Unless your company is Amazon or Google, you probably don’t need an army of specialists. Rather than looking for three specialists, one for each phase of the data science cycle, hire three “full-stack data scientists” skilled to cover all the different functions and follow the process “end-to-end”. Start with people able and willing to do the “dirty” work of cleaning data and guide the pipeline building, and they will gladly optimize and deploy excellent Machine Learning models.
Changing the culture
The organization must share a culture of learning and experimentation as pointed out by many in the industry.
Among your company’s executives, whoever has had to do with any software development in the last few years has already been exposed to powerful concepts such as AGILE and Minimum Viable Product. Unsurprisingly, in Data Science, a simple version of the product must work well end-to-end before adding complexities and functionalities.
Executives must be open to learning by doing through an adaptive, iterative and evolutionary development process. In addition, they have to be comfortable with ambiguity and unexpected outcomes of experiments.

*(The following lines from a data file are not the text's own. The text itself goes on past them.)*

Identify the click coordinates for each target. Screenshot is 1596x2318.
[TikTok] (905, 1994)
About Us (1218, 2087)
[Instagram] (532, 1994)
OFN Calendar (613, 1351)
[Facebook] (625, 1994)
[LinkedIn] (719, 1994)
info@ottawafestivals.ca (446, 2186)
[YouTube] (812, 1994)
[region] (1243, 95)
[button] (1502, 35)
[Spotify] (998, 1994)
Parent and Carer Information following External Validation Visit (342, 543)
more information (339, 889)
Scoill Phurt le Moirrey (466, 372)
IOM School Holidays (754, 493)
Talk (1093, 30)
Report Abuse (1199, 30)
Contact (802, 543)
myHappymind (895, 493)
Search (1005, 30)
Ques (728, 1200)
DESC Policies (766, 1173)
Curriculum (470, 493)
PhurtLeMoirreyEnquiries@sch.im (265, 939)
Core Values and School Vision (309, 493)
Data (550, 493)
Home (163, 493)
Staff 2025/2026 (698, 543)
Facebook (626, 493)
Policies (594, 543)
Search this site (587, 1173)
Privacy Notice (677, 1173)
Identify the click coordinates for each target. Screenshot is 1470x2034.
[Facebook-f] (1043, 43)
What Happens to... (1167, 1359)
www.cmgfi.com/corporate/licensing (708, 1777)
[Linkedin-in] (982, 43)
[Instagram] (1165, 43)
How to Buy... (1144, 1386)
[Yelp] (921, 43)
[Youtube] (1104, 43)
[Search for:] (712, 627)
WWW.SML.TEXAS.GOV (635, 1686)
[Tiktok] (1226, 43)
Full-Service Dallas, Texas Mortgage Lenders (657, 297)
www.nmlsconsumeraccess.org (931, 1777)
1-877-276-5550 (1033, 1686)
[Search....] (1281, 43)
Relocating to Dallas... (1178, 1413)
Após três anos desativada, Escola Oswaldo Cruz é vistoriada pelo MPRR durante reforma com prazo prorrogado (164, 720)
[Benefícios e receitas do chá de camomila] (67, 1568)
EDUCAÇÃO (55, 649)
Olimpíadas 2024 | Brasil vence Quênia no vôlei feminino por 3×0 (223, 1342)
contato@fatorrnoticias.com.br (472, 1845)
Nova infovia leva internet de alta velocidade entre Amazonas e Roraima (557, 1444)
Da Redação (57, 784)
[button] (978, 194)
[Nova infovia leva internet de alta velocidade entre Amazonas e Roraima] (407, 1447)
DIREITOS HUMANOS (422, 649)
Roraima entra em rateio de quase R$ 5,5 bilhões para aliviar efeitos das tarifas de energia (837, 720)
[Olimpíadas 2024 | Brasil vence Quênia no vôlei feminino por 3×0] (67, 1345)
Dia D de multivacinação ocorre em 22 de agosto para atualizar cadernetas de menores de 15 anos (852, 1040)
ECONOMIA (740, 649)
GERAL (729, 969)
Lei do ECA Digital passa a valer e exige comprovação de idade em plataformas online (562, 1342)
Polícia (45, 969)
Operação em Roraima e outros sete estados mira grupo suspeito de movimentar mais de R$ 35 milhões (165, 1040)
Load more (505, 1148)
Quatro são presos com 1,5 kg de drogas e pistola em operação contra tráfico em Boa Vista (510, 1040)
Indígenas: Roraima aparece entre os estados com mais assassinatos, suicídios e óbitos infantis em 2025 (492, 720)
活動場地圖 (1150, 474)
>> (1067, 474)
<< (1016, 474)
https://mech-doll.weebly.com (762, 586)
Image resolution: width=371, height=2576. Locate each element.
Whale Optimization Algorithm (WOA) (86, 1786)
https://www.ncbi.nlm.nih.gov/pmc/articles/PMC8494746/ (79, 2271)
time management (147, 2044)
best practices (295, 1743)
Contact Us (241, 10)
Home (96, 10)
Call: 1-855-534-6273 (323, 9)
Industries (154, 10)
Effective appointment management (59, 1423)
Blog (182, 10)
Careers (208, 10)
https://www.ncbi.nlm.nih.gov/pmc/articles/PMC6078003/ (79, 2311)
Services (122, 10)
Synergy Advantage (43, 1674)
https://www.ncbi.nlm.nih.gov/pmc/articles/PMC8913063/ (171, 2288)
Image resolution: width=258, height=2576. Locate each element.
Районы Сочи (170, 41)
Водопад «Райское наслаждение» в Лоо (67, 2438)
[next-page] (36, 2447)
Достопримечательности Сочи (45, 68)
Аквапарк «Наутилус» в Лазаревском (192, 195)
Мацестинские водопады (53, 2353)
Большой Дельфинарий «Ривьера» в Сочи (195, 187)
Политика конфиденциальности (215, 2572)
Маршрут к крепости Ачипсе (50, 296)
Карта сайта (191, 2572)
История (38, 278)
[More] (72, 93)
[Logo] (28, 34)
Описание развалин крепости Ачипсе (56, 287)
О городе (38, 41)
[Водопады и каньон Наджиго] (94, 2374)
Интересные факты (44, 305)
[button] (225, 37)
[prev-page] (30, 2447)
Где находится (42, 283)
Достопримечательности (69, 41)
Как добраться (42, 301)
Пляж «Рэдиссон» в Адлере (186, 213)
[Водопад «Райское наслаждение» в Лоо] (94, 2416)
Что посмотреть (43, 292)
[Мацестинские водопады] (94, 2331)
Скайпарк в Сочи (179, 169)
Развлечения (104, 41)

A/B testing is showing your idea was not that good after all? Indeed, you will be glad you have avoided disaster by full-scale deployment: learn and move on.
If your management team is full of high-ego stars constantly fighting for resources to support their pet projects, then data science might not work well in your company. However, should your team use facts and objective data for decision making, then a data science department can give your company a substantial competitive advantage.